**Seite:**
+++
Die KZ-Atmosphäre wird mit viel Hektik und mit vielen und heftigen Reißschwenks und Wackelkamera und auch zackigen Bewegungen der dirigierten Häftlinge evoziert, ein zackiges KZ; aber auch ein eher impressionistisches, viele Szenen, die nur der Atmosphäre und keineswegs der Story dienen. Und dann wieder New York, man weiß also zum Vornherein, wie man dran ist, dass die sich aus den Augen verloren haben, dass sie aber zumindest ein einigermaßen gutes Leben in Amerika gewonnen hat. Also eher eine Art Aquarellmalerei, impressionistisch. Dann die Vorbereitung der Entführungsaktion aus dem KZ, die funktioniert über eine Wärterbestechung mit Wodka und immer muss Tomasz dem Wagen mit den Broten, der mit Stacheldraht umzäunt ist, hinterherlaufen und die Brote zählen und drunter versteckt er die SS-Uniform und die zieht er dann an, das ist alles sehr emotional inszeniert mit viel aufgesprühtem Schweiß auf der Stirn und im Gesicht und dann kann er seine Hannah, Häftling Nr. 73804, die gerade am Boden Brosamen aufliest, hinauskommandieren, „Nummer 73804 mitkommen!“. Beim Lagerausgang einen Wisch dem Wachhabenden hinhalten und der möchte die Frau noch ficken, aber Tomash sagt, er will sie erst selber probieren und dann ab über die Felder, Flucht, Versteck, Unterkunft und dazwischen immer wieder New York, die Party, die betroffene Miene von Hannah, die viel zu viel Schicksalsschwere spielt, ich meine sie spielt sie gut, aber es ist von der Regisseurin Anna Justice, die mit Pam Katz auch das Buch geschrieben hat, gewollt sentimentales Theater oder Filming; was halt mehr die Achtung, die Verehrung für den eigenen Stoff signalisiert als dessen analytische Durchforstung und Durchdringung.
+++
**Bereitgestellte Daten:**
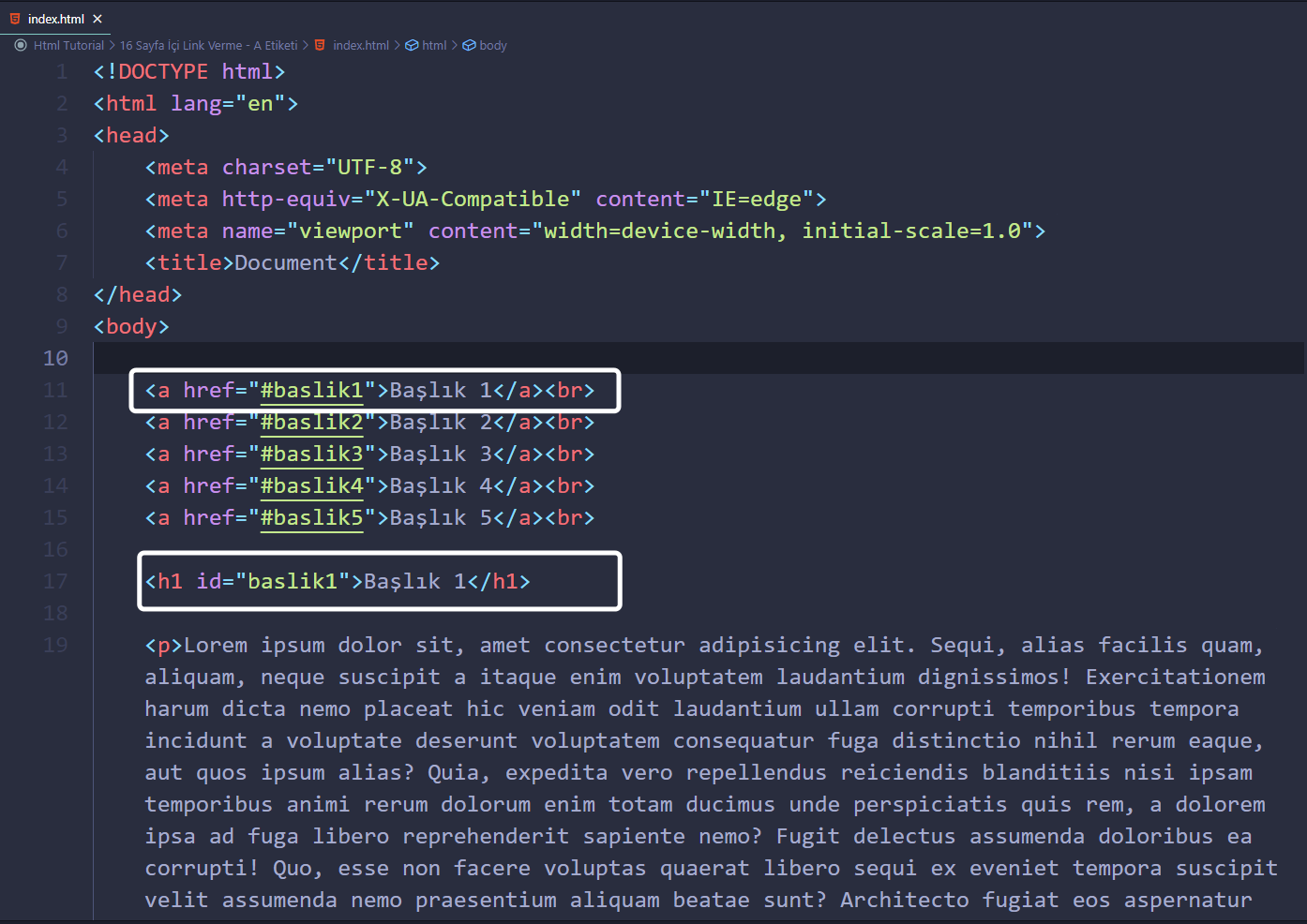Place the cursor on empty line 10
The width and height of the screenshot is (1307, 924).
[563, 359]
+++
**Aufgabenstellung:**
a) Wer hat laut der Filmkritik zusammen mit der Regisseurin Anna Justice das Buch geschrieben?
b) Fasse den Absatz der Filmkritik, der mit „Die KZ-Atmosphäre wird mit viel Hektik“ beginnt, als kurze Stichpunktliste zusammen und behalte dabei die wesentlichen Fakten bei.

**Bearbeitete Aufgaben:**
a) Pam Katz.

b)
- KZ-Atmosphäre: hektisch, mit vielen heftigen Reißschwenks, Wackelkamera und zackigen Bewegungen der dirigierten Häftlinge; dazu impressionistische Szenen, die nur der Atmosphäre dienen
- Einschübe in New York zeigen von vornherein, dass sich die beiden aus den Augen verloren haben und sie in Amerika ein einigermaßen gutes Leben führt
- Vorbereitung der Entführung aus dem KZ: Bestechung eines Wärters mit Wodka; Tomasz zählt die Brote auf einem mit Stacheldraht umzäunten Wagen und versteckt darunter eine SS-Uniform
- In der Uniform kommandiert er Hannah, Häftling Nr. 73804, hinaus und zeigt am Lagerausgang dem Wachhabenden ein Schriftstück vor
- Danach Flucht über die Felder, Versteck, Unterkunft, immer wieder unterbrochen von New York und einer Party
- Kritik: Hannahs Darstellerin spielt gut, aber zu schicksalsschwer; Regisseurin Anna Justice, die mit Pam Katz auch das Buch schrieb, inszeniert gewollt sentimental und zeigt mehr Verehrung für den Stoff als dessen analytische Durchdringung